See the main advantage is the ease-of-use as it does not require any installation. It supports Windows and Linux. (Ollama for Windows is a mixed bag when it comes to support) It has Hardware Acceleration for Nvidia(CUDA) as well AMD GPUs through Vulkan Since, its a port of llama.cpp all of its features are present and can be configured in GUI format.
Overall it comes down to ease of install and use, I feel KoboldCpp is better especially when considering Windows.
Answering your question about using llama-cpp-python, it is slower as compared to llama.cpp due to well Python and does not provide a CUDA build by default.
Thank you..!
Ollama also has hardware acceleration for Nvidia GPUs and AND GPUs as well. I agree Ollama for Windows is in early stages.
Coming to llama-cpp-python , it supports CUDA, METAL by default, I have been using it for past few months and the experience is seamless. You just have to specify gpu layers to enable GPU acceleration.
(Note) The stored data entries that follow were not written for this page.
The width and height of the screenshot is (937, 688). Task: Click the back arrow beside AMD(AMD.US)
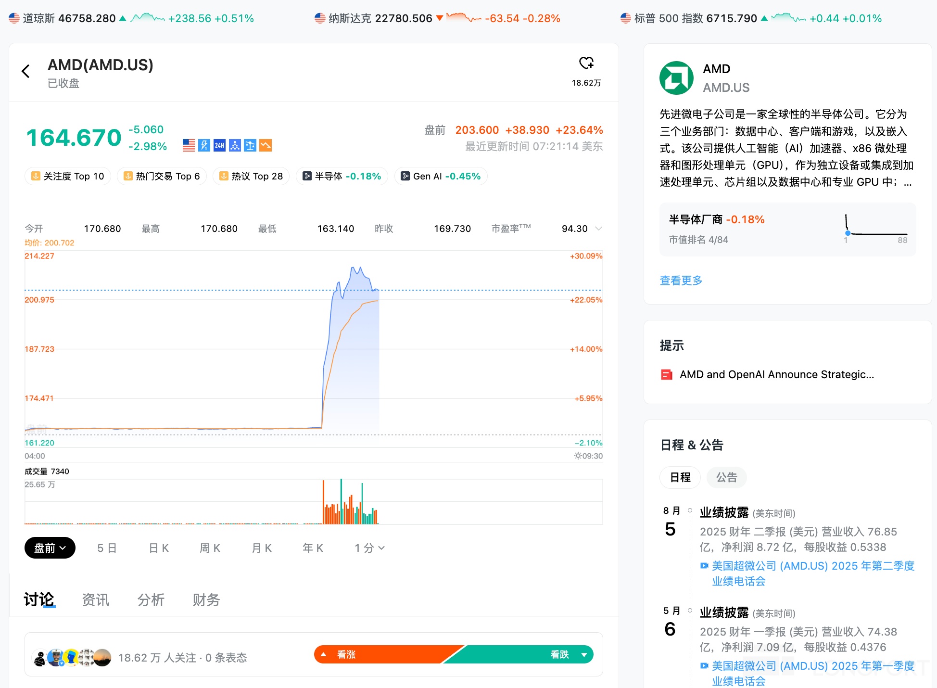[x=26, y=71]
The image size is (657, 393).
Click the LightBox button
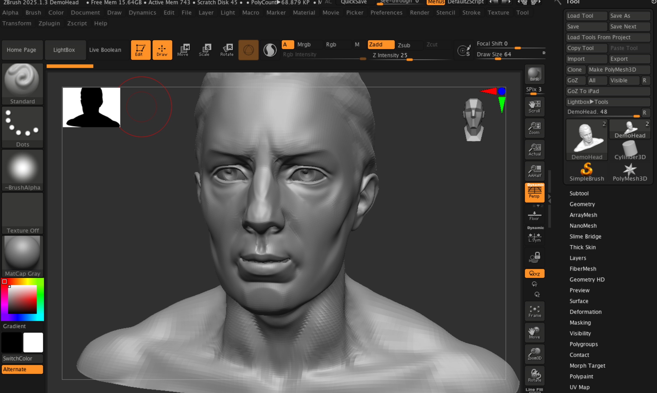pos(64,50)
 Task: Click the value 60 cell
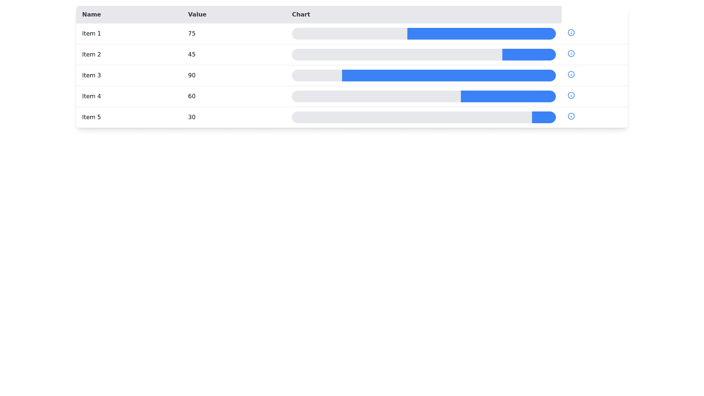click(192, 96)
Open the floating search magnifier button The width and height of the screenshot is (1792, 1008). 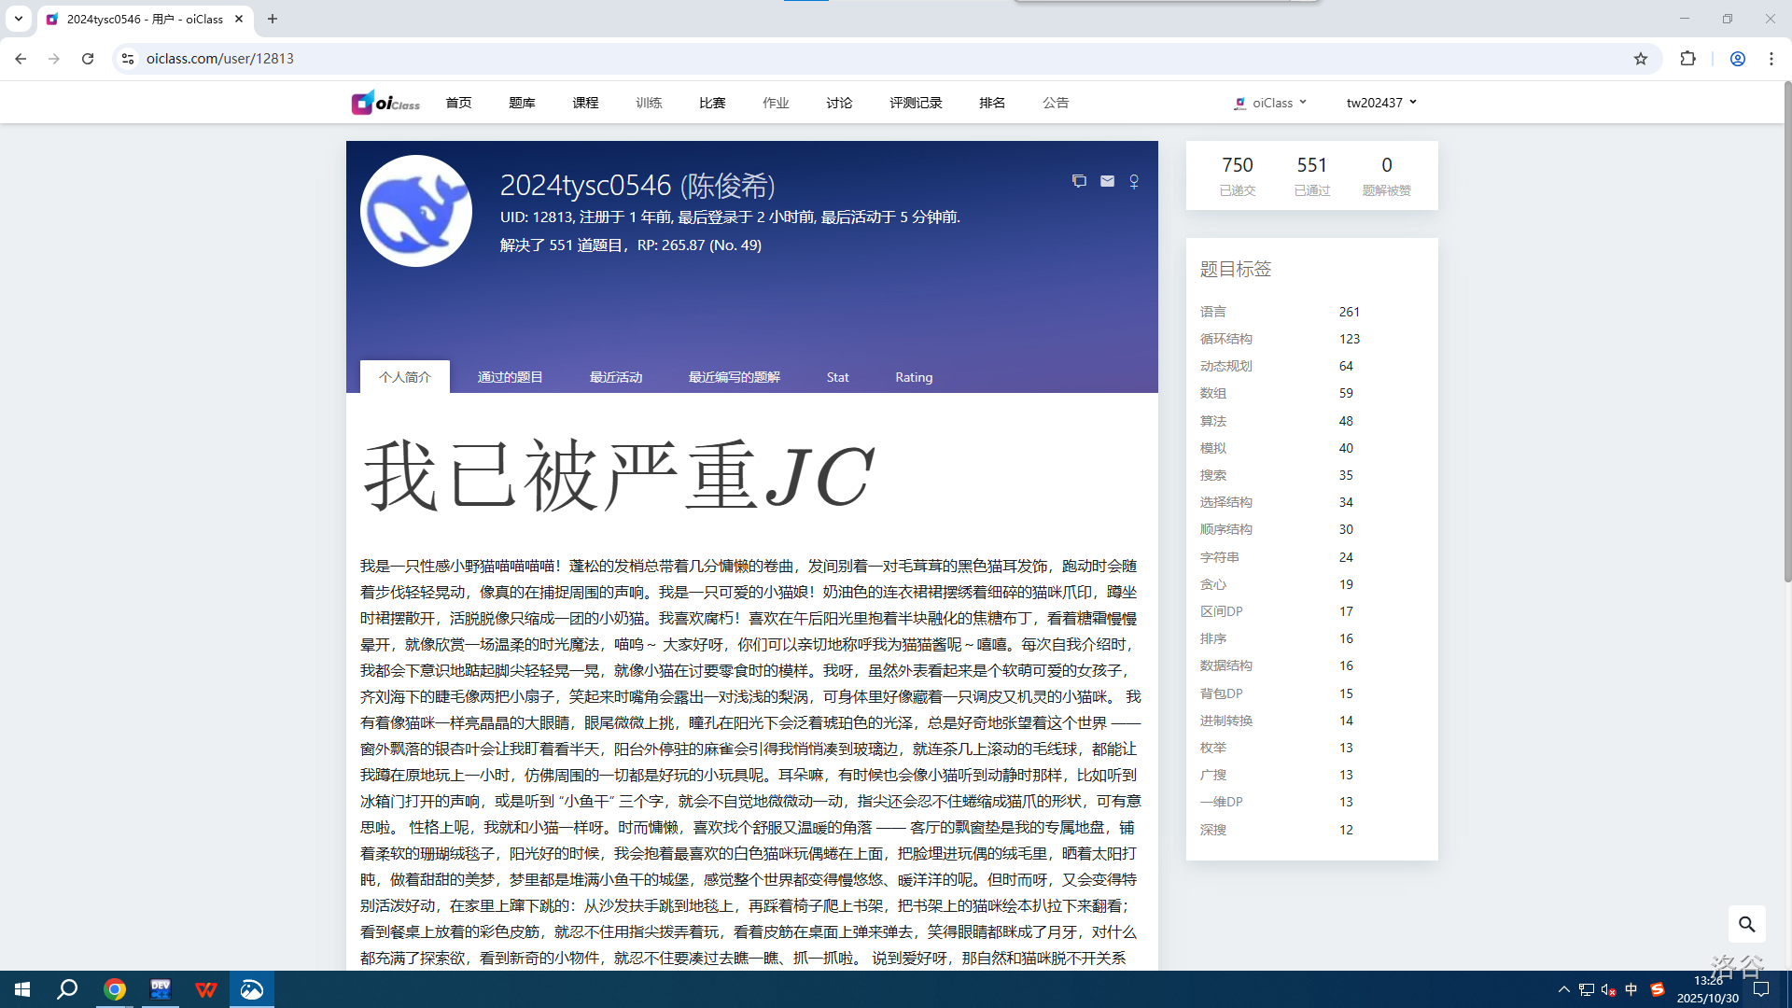click(x=1746, y=924)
Coming to the overhead, it is very minimal, that's why It has been used in all major libraries such as Langchain, Llamaindex etc.
Thank you !
First of all, I agree that Nvidia GPUs are very well supported throughout because of CUDA but when it comes down to AMD GPUs saying that they are "well" or even supported is an bold statement as the ROCm backend is not really an option to develop unless you own the latest and greatest GPU. Not to mention the pain to install. So, if you own an AMD GPU using Vulkan is your best bet. I would love if someone can prove me otherwise but it is what it is for the time being. (PS - sorry for the rant)
Furthermore, It's not only AMD, since Vulkan is an Open API, in contrast to CUDA and METAL, which is mature and well supported throughout it enables Hardware Acceleration to run on Intel GPUs and ARM Chips.
Coming to why support KoboldCpp, well since it's easy to setup while Ollama and Windows support matures it provides and alternative for using Devika. Also, since it uses only http requests for text generation it will be easier to support other backends which only exposes their REST API instead of waiting for someone to create a library to handle that.
Also, it's the spirit of Open Source to give user the flexibility to do what they want, more options to do anything are always welcomed.
Thanks ✌️
This will be reopened, we're considering whether or not KoboldCpp should be integrated. Thanks for the PR! ❤️🙌